すなわち、延命のためのパフォーマンスではないかと。
行き当たりばったりで、閣内も不一致。どんな「いいこと」を言っても、与党内にすら同調の声はあがらず、「早く辞めろ」と言われるばかり。
すでに退陣を表明した首相が、一国の方向性を変える重大な発言をして何の意味がある、そのような疑問も聞かれます。
私はしかし、敢えて菅首相を不器用な善人と考えて、以下のように推測してみました。
いまの菅首相は、四面楚歌ながらも、権力はまだ手中にあります。ある意味「怖いものなし」状態です。
こうなったら、最後に「自分の良心にしたがって」やりたいことをやっておこうと、開き直っているのではないでしょうか。
かつて首相が浜岡原発停止を指示したとき、その根拠は、その地域において比較的高い確率で大地震が起きる可能性があるから、というものでした。
原発というものが、「何が起きても安全」ではなく、「大地震の場合には危険である」ということを、そのときすでに、首相は認めていたわけです。
ところが大地震は日本のどこにでも起こり得ます。
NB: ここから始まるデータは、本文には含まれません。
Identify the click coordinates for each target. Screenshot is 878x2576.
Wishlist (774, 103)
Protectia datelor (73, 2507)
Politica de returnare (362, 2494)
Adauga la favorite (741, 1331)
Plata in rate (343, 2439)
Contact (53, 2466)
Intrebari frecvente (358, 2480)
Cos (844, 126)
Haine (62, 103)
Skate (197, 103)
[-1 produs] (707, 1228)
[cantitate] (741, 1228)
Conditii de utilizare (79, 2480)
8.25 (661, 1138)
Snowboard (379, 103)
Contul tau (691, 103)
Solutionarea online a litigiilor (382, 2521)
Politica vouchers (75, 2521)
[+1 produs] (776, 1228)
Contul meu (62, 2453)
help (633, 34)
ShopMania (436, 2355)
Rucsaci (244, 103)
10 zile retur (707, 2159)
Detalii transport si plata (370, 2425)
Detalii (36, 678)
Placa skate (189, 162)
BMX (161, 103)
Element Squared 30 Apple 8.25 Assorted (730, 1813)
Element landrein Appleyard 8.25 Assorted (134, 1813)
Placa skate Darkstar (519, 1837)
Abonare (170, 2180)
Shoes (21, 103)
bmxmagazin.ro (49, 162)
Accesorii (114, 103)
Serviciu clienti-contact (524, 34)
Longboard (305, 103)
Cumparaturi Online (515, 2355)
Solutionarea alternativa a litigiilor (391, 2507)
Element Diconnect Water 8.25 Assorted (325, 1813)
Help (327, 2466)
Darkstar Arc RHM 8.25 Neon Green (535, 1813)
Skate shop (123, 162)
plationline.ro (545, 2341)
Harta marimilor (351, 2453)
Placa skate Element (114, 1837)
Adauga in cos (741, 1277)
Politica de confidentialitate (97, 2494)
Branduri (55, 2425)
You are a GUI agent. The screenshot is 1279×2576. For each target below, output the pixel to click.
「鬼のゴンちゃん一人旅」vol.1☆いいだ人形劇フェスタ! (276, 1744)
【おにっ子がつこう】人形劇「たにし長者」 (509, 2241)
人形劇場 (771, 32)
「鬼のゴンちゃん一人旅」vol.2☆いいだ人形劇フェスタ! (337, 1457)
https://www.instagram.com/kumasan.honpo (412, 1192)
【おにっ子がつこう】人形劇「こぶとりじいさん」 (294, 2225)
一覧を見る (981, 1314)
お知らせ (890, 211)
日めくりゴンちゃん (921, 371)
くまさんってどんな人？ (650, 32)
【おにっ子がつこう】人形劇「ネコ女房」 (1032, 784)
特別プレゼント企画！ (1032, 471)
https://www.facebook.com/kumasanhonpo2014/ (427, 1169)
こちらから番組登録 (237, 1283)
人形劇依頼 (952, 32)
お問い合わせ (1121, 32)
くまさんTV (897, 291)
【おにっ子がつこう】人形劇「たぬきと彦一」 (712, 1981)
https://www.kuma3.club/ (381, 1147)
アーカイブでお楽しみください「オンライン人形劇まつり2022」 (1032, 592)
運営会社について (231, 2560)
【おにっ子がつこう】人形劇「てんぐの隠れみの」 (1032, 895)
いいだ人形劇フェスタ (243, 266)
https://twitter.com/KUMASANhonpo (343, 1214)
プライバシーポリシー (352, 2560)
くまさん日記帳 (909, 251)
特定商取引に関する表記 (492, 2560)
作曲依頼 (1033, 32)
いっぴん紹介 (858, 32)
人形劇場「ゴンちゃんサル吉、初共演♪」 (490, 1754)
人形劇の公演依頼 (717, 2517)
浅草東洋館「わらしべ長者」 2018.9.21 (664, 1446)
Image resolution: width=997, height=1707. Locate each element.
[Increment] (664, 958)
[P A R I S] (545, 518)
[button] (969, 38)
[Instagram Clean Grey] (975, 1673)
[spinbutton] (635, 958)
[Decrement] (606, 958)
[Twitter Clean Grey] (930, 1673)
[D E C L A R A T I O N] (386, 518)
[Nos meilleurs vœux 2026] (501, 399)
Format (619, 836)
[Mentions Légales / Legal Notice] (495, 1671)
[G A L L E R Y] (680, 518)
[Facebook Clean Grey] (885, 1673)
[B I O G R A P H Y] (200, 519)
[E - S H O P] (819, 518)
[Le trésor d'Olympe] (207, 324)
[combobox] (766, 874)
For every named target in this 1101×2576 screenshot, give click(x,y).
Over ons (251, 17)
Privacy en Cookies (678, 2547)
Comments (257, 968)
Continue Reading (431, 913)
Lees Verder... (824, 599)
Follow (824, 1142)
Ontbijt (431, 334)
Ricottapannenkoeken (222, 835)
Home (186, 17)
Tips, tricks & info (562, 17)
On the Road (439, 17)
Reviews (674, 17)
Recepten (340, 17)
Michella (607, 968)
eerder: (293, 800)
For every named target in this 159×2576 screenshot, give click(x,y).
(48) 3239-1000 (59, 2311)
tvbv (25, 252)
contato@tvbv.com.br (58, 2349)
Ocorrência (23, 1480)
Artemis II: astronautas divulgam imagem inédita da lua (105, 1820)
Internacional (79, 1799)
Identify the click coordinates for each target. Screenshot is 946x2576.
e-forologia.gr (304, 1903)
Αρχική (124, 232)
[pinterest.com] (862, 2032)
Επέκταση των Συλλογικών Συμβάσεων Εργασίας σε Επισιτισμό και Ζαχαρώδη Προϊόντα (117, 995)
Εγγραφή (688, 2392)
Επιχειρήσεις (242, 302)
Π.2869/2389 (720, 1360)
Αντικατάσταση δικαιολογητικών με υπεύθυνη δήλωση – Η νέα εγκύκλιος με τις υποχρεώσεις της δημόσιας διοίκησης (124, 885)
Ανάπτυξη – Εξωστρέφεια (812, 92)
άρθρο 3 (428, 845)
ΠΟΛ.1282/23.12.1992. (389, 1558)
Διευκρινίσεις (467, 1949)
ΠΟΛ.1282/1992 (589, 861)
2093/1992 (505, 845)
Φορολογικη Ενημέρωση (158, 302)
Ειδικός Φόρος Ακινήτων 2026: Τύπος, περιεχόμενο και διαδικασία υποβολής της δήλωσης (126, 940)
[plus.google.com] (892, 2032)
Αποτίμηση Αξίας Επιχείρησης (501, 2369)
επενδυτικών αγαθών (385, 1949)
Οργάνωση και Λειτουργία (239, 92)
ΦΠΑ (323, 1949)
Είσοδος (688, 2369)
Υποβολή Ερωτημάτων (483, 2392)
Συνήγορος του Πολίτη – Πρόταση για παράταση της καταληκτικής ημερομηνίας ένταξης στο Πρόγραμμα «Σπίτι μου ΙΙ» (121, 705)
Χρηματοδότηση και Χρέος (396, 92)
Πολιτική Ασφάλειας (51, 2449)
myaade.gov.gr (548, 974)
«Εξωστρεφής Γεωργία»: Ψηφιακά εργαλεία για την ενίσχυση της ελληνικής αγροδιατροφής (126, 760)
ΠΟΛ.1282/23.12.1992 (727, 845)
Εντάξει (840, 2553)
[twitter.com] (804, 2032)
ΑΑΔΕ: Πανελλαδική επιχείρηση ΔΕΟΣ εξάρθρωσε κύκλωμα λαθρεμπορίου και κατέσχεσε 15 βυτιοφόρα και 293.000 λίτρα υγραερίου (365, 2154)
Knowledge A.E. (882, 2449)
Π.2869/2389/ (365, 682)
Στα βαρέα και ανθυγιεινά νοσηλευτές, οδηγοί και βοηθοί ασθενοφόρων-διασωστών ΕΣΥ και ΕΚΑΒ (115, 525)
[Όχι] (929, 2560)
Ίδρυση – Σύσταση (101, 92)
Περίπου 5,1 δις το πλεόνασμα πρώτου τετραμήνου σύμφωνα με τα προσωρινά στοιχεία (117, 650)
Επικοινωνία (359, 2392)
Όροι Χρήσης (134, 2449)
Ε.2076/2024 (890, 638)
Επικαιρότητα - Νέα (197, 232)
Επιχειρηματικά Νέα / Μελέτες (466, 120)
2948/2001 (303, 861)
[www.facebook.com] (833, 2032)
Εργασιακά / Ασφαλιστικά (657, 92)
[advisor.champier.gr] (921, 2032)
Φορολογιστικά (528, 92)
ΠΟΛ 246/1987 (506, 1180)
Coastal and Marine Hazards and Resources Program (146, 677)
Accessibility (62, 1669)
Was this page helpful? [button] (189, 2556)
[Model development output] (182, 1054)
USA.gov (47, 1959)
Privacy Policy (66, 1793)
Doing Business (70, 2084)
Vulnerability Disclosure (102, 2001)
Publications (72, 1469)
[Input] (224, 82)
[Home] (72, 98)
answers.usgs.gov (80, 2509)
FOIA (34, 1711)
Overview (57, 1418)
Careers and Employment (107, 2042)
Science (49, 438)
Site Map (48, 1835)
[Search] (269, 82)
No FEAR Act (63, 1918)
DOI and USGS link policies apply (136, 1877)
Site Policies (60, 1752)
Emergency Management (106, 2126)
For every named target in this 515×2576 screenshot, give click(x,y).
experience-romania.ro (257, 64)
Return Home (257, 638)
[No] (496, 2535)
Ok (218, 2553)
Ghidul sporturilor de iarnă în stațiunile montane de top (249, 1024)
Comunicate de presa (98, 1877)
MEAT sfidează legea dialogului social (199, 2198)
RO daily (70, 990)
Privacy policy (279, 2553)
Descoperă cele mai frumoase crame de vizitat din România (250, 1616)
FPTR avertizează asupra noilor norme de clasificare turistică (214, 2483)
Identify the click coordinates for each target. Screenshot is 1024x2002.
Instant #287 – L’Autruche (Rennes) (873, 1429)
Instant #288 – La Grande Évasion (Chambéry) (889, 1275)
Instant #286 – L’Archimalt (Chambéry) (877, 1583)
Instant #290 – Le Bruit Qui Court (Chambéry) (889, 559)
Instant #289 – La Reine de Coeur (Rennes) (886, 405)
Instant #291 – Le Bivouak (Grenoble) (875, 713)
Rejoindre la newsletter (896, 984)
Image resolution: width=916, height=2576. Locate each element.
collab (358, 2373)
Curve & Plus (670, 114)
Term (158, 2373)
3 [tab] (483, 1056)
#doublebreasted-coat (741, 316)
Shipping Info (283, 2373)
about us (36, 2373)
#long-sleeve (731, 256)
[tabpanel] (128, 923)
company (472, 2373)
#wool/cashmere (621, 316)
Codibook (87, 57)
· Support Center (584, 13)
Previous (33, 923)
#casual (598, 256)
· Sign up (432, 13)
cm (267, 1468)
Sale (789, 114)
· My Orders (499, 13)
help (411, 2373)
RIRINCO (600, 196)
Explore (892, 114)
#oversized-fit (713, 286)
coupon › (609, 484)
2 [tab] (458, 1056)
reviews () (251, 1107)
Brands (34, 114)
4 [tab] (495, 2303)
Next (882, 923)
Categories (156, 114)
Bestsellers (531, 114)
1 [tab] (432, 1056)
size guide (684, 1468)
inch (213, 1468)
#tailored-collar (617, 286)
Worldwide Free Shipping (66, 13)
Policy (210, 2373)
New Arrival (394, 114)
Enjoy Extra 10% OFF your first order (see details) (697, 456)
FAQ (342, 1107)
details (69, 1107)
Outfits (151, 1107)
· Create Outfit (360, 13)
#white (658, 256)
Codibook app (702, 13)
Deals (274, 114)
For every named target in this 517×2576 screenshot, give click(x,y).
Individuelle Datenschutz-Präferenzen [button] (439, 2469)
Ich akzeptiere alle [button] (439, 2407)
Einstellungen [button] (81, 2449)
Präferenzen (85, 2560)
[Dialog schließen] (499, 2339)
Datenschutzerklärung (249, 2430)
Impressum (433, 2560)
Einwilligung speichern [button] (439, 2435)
浜岡よりも確率が低くても、起きてしまえばどちらも同じ、大災害です。
浜岡を止める理由があるのなら、その理由はすべての原発に当てはまってしまう。
そういったことを自問自答した結果、ついに菅首相は、正義は脱原発にあり、という結論に達したのかもしれません。
「ストレステスト」の提唱で間接的に脱原発を試みたものの、世間の不評を買ったので、ついに、やぶれかぶれの直球勝負に出た。
そのように私はみていますが、かいかぶりすぎ?
(追記)
首相はその後、「脱原発は私(個人)の考え方」と修正発言。やぶれかぶれも中途半端。